▼
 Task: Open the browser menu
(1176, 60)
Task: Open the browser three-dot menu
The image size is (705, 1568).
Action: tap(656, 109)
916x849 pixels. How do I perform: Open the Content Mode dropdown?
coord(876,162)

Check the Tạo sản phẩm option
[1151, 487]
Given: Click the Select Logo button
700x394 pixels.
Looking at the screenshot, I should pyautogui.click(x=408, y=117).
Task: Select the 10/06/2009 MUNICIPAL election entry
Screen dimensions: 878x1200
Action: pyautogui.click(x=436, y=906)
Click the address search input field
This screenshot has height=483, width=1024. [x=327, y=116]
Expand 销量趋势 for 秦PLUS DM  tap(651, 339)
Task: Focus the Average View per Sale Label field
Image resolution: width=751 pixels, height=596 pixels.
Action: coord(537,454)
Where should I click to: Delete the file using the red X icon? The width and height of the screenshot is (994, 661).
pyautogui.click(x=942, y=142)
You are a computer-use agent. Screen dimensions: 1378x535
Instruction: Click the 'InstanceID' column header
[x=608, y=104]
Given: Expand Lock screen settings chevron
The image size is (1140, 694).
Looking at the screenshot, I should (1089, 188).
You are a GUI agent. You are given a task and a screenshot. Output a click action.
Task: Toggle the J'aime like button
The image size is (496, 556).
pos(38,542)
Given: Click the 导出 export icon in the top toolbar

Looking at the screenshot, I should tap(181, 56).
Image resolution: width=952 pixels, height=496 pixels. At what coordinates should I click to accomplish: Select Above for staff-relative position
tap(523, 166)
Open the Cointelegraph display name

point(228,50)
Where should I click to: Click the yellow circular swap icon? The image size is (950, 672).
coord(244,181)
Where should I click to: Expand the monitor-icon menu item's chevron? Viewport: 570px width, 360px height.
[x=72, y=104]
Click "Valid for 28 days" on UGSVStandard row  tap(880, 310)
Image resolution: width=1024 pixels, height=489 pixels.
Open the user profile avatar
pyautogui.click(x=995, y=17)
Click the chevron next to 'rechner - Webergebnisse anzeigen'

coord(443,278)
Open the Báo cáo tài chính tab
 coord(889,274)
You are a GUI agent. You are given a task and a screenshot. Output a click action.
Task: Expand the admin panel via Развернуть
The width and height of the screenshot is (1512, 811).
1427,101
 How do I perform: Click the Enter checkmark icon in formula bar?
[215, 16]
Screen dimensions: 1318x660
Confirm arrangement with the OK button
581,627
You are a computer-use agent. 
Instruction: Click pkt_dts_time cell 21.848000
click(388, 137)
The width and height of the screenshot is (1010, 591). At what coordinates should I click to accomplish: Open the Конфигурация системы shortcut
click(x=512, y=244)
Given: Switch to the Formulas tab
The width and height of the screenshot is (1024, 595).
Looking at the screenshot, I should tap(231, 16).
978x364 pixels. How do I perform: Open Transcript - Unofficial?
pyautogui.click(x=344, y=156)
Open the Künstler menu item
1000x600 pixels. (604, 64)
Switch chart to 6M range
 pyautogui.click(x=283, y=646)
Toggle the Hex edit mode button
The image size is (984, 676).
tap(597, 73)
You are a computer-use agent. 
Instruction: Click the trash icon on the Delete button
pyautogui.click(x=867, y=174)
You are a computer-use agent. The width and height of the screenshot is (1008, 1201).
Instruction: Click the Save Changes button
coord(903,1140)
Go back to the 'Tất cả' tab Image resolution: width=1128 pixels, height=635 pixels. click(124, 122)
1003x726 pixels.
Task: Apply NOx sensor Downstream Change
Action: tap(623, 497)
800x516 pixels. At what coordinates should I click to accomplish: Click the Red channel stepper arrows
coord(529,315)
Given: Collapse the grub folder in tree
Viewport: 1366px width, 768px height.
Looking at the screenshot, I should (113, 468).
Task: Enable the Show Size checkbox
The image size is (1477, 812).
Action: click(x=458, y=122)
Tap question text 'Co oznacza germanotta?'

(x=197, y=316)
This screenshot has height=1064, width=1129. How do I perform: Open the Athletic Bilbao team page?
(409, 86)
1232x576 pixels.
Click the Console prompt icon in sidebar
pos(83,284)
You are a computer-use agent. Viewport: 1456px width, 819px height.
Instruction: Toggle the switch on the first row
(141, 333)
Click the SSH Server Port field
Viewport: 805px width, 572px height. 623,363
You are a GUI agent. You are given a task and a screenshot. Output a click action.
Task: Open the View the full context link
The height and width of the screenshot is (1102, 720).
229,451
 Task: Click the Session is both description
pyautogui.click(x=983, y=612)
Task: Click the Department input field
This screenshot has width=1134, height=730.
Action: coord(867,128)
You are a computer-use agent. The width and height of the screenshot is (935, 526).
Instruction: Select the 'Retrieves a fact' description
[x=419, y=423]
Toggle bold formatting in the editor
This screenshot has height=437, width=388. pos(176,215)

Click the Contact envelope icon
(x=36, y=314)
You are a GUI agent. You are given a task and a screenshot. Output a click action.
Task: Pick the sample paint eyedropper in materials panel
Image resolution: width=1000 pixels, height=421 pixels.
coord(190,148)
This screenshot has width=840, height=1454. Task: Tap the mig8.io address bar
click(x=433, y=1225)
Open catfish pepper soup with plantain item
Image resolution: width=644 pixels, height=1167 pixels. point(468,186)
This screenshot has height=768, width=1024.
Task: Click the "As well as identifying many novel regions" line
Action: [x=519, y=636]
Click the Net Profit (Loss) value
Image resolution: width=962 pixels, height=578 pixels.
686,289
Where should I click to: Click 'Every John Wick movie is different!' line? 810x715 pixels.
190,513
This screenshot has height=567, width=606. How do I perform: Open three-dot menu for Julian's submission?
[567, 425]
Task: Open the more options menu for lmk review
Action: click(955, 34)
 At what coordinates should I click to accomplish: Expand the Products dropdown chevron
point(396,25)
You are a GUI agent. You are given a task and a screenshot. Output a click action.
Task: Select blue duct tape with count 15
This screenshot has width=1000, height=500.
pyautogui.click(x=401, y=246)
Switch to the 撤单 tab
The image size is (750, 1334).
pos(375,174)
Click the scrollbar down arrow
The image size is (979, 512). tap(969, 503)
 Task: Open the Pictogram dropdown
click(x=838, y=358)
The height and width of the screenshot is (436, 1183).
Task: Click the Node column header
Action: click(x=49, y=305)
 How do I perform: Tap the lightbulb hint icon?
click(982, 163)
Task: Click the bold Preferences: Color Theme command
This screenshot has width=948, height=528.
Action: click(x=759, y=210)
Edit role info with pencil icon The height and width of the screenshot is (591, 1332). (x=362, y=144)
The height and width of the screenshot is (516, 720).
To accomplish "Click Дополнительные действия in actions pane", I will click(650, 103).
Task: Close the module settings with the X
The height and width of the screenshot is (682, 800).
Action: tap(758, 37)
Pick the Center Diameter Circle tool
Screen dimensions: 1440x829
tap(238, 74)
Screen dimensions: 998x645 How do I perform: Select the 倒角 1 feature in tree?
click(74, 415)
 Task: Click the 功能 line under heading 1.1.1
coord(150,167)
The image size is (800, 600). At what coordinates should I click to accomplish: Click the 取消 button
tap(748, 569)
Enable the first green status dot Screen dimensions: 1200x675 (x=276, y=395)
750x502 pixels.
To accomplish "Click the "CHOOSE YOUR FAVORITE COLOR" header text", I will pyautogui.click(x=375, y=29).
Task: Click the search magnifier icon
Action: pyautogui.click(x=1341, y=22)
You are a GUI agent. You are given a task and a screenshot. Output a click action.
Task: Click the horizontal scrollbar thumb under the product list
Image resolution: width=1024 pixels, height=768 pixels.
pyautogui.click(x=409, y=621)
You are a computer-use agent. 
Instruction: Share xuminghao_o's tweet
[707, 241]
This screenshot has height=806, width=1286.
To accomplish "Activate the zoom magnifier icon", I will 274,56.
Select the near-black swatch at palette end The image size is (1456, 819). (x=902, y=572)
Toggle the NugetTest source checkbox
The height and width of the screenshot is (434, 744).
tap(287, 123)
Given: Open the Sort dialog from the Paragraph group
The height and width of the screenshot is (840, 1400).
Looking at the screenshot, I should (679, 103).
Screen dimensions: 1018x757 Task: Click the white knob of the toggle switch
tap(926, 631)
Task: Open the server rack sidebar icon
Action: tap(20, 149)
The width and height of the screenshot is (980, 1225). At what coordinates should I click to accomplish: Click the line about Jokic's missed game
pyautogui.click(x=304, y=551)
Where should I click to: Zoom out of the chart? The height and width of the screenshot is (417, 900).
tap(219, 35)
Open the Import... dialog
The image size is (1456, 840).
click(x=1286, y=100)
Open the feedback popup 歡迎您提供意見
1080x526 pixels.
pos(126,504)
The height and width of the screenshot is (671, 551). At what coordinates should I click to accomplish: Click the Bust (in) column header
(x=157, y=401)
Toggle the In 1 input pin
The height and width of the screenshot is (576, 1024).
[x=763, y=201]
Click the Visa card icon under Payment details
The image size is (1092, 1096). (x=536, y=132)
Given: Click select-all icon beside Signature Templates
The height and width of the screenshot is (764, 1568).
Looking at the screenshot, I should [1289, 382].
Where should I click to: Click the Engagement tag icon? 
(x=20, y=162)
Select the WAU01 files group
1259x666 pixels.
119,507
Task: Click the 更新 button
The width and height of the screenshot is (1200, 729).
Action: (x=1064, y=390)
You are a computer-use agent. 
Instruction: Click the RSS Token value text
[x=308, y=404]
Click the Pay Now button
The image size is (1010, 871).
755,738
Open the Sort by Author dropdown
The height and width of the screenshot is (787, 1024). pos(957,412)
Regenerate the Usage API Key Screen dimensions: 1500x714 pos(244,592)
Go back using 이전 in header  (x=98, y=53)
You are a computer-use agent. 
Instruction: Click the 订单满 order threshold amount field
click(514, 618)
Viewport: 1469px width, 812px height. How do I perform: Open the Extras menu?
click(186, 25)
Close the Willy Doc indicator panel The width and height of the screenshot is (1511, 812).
▲
Taking the entries above, print exactly the lines starting at the line with "The height and width of the screenshot is (682, 800)." and ending at the line with "750x502 pixels.", both included.

The height and width of the screenshot is (682, 800).
Action: tap(758, 37)
Pick the Center Diameter Circle tool
Screen dimensions: 1440x829
tap(238, 74)
Screen dimensions: 998x645 How do I perform: Select the 倒角 1 feature in tree?
click(74, 415)
 Task: Click the 功能 line under heading 1.1.1
coord(150,167)
The image size is (800, 600). At what coordinates should I click to accomplish: Click the 取消 button
tap(748, 569)
Enable the first green status dot Screen dimensions: 1200x675 (x=276, y=395)
750x502 pixels.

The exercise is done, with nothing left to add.